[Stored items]

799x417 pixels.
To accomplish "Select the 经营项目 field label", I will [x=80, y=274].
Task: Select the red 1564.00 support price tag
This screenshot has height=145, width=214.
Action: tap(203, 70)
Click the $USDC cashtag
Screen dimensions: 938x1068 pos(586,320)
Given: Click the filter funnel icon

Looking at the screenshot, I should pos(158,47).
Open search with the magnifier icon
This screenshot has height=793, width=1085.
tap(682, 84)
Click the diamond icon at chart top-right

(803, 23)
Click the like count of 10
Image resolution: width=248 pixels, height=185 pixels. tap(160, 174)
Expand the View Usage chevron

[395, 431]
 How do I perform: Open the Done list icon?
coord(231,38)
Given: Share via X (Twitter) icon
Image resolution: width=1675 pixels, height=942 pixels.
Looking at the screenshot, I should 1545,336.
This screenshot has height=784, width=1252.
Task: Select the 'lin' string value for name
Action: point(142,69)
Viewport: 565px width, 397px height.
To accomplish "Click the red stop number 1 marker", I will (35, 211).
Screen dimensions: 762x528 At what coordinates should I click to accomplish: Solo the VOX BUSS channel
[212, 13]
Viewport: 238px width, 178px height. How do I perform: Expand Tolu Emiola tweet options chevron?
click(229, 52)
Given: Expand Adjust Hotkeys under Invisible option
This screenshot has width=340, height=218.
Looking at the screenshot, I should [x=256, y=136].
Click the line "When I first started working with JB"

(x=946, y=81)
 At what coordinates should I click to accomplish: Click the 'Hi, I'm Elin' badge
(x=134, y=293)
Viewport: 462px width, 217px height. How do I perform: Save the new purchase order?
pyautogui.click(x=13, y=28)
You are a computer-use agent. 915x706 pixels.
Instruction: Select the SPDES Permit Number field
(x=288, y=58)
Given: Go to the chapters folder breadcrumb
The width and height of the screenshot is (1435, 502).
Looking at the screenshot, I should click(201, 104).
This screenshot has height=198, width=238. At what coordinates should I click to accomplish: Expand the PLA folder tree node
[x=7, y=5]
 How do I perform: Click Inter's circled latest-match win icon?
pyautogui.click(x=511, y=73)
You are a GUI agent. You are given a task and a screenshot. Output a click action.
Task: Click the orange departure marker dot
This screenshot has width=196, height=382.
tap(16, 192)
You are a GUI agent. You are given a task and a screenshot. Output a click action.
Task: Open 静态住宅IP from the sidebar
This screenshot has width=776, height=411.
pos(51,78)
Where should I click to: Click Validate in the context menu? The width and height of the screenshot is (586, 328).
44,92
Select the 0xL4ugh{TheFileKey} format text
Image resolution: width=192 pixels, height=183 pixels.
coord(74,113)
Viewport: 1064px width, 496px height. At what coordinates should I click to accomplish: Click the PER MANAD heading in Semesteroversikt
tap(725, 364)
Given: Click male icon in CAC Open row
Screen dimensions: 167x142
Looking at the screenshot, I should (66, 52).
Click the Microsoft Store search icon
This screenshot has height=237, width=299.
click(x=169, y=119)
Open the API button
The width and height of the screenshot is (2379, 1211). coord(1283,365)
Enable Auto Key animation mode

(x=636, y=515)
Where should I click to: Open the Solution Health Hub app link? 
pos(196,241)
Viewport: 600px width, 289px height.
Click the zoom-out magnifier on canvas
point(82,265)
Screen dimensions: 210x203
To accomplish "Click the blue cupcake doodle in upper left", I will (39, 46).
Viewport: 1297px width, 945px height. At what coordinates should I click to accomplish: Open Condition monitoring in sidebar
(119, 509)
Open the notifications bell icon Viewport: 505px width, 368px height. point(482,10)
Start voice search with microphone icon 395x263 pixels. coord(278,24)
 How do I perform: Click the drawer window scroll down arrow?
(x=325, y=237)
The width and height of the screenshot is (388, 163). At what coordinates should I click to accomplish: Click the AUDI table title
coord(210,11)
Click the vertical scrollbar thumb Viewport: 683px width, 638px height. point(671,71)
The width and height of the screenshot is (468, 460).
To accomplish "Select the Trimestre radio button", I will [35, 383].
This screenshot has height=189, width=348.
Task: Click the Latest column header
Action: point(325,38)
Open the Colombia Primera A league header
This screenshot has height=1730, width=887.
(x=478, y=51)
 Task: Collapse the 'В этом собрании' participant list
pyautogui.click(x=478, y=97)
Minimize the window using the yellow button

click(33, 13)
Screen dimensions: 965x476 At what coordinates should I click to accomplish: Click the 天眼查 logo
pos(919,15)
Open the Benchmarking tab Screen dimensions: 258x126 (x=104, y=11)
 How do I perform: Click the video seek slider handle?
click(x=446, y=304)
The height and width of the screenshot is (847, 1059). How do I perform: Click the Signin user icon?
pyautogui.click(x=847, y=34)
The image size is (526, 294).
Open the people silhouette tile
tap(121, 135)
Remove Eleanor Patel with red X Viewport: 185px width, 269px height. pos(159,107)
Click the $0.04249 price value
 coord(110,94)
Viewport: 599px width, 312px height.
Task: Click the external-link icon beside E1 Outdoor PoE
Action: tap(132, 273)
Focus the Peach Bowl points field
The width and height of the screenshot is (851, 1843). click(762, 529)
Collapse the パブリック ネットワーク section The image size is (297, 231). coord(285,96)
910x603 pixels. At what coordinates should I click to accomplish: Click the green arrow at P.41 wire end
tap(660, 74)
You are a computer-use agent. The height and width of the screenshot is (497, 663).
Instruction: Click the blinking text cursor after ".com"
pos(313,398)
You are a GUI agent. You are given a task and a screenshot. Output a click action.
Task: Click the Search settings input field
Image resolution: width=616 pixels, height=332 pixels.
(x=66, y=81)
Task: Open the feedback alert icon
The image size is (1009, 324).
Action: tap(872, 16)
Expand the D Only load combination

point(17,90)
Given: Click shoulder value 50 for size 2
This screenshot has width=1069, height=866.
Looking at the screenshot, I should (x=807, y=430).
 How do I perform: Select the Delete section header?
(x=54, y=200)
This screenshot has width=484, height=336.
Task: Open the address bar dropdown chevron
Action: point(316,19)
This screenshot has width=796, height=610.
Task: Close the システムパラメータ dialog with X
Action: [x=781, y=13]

## Brief
What you return must be the lines above that run from the line with "Given: Go to the chapters folder breadcrumb" to the line with "Task: Open 静态住宅IP from the sidebar", inclusive, each copied exactly.

## Solution below
Given: Go to the chapters folder breadcrumb
The width and height of the screenshot is (1435, 502).
Looking at the screenshot, I should click(201, 104).
This screenshot has height=198, width=238. At what coordinates should I click to accomplish: Expand the PLA folder tree node
[x=7, y=5]
 How do I perform: Click Inter's circled latest-match win icon?
pyautogui.click(x=511, y=73)
You are a GUI agent. You are given a task and a screenshot. Output a click action.
Task: Click the orange departure marker dot
This screenshot has width=196, height=382.
tap(16, 192)
You are a GUI agent. You are given a task and a screenshot. Output a click action.
Task: Open 静态住宅IP from the sidebar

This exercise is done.